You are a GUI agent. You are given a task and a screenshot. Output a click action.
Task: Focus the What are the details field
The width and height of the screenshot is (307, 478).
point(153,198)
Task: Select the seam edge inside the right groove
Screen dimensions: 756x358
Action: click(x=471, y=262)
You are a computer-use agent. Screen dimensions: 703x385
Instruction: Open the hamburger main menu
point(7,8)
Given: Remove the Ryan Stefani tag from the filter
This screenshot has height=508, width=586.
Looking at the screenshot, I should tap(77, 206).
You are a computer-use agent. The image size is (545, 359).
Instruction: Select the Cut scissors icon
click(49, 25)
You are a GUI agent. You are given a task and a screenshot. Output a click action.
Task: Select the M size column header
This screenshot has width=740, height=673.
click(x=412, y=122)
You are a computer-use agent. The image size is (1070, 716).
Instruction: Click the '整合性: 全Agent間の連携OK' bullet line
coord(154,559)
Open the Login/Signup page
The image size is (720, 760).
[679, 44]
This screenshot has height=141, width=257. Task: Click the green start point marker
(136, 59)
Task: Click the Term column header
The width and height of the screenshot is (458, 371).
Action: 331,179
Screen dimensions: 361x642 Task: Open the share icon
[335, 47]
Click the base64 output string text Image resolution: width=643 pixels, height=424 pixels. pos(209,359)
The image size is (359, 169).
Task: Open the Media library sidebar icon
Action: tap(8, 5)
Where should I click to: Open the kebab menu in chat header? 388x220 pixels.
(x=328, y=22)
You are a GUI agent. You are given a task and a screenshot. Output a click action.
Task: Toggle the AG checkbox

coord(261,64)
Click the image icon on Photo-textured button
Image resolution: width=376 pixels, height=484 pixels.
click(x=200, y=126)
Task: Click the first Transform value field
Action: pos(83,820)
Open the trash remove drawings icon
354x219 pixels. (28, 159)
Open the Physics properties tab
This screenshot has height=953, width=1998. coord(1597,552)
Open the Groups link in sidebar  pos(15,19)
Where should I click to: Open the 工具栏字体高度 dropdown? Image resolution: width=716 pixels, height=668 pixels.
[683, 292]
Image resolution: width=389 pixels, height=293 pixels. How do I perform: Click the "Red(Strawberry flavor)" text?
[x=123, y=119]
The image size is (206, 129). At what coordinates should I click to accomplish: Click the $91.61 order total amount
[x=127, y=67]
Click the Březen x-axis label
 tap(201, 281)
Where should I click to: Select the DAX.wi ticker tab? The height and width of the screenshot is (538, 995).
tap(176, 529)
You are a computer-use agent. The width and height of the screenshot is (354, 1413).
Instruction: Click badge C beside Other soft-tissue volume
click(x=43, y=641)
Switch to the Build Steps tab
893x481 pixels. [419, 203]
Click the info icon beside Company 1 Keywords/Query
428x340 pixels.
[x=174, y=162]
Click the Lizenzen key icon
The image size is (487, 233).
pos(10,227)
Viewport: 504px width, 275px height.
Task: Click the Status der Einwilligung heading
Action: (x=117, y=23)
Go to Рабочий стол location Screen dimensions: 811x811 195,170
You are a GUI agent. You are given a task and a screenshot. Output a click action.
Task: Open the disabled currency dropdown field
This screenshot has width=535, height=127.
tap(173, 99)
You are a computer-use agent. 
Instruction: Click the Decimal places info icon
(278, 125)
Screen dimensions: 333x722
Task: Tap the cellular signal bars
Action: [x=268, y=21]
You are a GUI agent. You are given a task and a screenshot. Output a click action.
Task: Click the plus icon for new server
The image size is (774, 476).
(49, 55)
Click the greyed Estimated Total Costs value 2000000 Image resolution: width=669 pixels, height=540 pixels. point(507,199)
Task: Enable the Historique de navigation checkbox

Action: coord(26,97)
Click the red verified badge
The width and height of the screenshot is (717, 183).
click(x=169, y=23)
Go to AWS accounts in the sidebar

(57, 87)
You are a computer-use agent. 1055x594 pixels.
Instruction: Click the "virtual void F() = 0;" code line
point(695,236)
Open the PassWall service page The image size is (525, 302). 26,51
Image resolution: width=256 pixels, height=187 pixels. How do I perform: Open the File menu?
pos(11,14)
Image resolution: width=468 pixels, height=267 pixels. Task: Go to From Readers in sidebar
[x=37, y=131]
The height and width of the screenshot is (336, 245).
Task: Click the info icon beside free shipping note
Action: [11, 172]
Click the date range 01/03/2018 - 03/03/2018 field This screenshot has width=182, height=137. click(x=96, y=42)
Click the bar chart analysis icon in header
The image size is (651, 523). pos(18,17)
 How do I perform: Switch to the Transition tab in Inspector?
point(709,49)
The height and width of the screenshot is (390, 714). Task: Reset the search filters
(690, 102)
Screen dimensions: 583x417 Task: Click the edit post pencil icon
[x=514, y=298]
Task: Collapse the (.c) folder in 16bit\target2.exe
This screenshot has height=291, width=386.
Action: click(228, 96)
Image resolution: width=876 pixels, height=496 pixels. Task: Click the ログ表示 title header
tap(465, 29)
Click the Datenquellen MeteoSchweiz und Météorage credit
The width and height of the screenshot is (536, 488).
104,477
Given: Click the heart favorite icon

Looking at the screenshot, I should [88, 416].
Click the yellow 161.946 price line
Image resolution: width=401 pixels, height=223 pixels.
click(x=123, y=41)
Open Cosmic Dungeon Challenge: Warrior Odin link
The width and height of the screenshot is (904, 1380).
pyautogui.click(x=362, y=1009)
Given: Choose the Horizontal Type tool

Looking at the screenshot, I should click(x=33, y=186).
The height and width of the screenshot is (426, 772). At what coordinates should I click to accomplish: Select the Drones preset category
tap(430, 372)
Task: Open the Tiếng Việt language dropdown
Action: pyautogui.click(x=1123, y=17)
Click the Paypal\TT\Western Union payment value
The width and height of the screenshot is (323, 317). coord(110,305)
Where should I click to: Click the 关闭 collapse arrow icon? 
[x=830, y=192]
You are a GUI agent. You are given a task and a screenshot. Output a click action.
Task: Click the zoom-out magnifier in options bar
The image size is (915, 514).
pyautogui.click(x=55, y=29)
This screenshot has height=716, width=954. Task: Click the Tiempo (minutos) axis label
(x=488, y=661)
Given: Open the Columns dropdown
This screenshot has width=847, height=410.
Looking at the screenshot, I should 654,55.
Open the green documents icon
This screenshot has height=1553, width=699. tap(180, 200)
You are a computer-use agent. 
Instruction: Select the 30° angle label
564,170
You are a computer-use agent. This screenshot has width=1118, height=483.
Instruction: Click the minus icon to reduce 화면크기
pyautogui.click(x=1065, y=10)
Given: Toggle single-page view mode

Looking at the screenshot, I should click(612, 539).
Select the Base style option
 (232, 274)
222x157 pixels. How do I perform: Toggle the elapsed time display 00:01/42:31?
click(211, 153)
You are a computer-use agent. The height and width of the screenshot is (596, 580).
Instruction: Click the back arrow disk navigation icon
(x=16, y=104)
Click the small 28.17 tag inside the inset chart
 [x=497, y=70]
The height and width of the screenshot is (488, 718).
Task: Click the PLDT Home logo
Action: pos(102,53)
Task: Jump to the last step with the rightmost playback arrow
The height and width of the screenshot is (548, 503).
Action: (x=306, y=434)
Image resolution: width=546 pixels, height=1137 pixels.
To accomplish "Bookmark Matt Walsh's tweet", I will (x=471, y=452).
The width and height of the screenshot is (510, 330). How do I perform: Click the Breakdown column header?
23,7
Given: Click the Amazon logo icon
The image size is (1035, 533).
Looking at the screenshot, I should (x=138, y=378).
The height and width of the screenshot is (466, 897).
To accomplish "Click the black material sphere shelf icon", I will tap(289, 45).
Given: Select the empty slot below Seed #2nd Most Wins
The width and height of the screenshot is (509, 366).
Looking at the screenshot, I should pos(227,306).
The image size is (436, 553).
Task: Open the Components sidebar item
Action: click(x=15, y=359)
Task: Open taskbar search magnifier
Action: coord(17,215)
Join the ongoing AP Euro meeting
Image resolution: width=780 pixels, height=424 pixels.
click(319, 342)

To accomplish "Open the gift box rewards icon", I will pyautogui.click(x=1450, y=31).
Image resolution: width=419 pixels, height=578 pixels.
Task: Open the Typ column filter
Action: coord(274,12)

◆ Task statement
Return the number of lines in the material holding the string "computer", and no other text.

◆ Solved exercise
9